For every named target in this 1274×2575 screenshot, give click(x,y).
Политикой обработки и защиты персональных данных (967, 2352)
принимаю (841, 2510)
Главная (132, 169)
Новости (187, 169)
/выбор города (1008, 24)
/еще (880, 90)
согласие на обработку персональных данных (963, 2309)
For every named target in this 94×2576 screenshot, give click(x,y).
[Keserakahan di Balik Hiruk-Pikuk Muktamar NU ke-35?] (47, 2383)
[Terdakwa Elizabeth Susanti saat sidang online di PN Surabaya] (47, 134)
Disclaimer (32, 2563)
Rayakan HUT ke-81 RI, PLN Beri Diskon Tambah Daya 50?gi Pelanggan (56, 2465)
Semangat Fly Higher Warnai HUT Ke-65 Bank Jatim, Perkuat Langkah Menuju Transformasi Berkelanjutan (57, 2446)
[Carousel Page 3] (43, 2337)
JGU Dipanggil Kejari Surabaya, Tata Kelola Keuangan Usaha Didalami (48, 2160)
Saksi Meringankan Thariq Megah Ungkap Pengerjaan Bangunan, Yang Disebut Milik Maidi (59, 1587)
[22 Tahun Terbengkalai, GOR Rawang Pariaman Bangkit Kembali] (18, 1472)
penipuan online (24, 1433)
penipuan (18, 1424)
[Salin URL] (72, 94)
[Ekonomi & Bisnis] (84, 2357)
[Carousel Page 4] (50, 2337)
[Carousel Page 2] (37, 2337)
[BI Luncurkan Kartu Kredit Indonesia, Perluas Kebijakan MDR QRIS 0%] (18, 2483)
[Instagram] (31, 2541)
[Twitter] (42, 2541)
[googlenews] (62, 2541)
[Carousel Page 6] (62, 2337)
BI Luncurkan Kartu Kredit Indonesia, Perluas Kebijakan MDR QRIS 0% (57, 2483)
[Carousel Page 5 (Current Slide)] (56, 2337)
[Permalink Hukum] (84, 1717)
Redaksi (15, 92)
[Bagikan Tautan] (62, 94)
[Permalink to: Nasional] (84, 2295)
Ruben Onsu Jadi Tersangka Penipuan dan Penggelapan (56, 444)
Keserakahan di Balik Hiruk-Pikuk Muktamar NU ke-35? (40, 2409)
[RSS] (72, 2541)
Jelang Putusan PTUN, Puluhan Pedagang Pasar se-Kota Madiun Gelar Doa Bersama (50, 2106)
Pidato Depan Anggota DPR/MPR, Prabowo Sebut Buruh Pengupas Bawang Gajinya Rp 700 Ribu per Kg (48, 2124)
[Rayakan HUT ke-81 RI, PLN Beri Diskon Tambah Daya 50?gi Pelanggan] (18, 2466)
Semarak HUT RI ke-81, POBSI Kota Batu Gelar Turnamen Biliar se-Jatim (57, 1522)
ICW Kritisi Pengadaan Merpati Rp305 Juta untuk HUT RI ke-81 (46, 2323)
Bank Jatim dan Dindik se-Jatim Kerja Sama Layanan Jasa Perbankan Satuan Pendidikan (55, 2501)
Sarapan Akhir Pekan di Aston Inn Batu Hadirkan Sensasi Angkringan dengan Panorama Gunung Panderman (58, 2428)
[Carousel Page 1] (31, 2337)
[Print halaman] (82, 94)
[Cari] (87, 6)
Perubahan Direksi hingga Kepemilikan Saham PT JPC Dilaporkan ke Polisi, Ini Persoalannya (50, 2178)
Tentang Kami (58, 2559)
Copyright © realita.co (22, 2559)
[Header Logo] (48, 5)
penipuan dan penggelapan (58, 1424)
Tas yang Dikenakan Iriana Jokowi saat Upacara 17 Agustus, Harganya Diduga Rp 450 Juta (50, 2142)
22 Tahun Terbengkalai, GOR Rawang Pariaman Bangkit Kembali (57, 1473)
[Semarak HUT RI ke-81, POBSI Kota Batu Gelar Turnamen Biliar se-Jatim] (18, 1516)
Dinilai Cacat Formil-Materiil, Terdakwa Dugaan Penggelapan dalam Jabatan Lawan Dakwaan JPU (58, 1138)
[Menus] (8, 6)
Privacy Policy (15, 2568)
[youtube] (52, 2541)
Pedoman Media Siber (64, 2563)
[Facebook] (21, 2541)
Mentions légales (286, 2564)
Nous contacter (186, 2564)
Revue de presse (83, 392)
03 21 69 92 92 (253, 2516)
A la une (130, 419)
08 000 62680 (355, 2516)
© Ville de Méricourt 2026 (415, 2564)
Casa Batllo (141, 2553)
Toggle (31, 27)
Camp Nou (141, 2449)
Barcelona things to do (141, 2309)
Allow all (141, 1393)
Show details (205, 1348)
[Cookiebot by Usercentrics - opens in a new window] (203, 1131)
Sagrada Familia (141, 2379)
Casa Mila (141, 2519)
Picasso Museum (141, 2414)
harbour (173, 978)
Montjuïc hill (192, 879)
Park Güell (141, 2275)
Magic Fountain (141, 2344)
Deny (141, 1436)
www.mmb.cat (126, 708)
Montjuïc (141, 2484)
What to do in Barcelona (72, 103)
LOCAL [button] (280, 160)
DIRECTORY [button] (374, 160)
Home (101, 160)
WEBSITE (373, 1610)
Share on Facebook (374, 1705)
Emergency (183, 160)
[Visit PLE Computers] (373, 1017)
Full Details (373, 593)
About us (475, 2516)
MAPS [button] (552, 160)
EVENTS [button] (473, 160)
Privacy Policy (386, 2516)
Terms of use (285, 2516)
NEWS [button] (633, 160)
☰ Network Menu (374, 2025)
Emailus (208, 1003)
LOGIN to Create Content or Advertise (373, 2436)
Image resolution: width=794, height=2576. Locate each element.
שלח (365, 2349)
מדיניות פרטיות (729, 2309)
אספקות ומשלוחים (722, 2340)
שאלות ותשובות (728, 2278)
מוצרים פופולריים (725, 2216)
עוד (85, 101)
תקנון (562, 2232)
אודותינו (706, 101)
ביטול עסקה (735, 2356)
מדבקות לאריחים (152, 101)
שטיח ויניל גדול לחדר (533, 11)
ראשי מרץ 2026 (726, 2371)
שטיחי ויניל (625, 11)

--- Description of the task ---
Count how many lines in the material above hold the word "Biliar", then write the number and nothing more.

--- Exercise output ---
2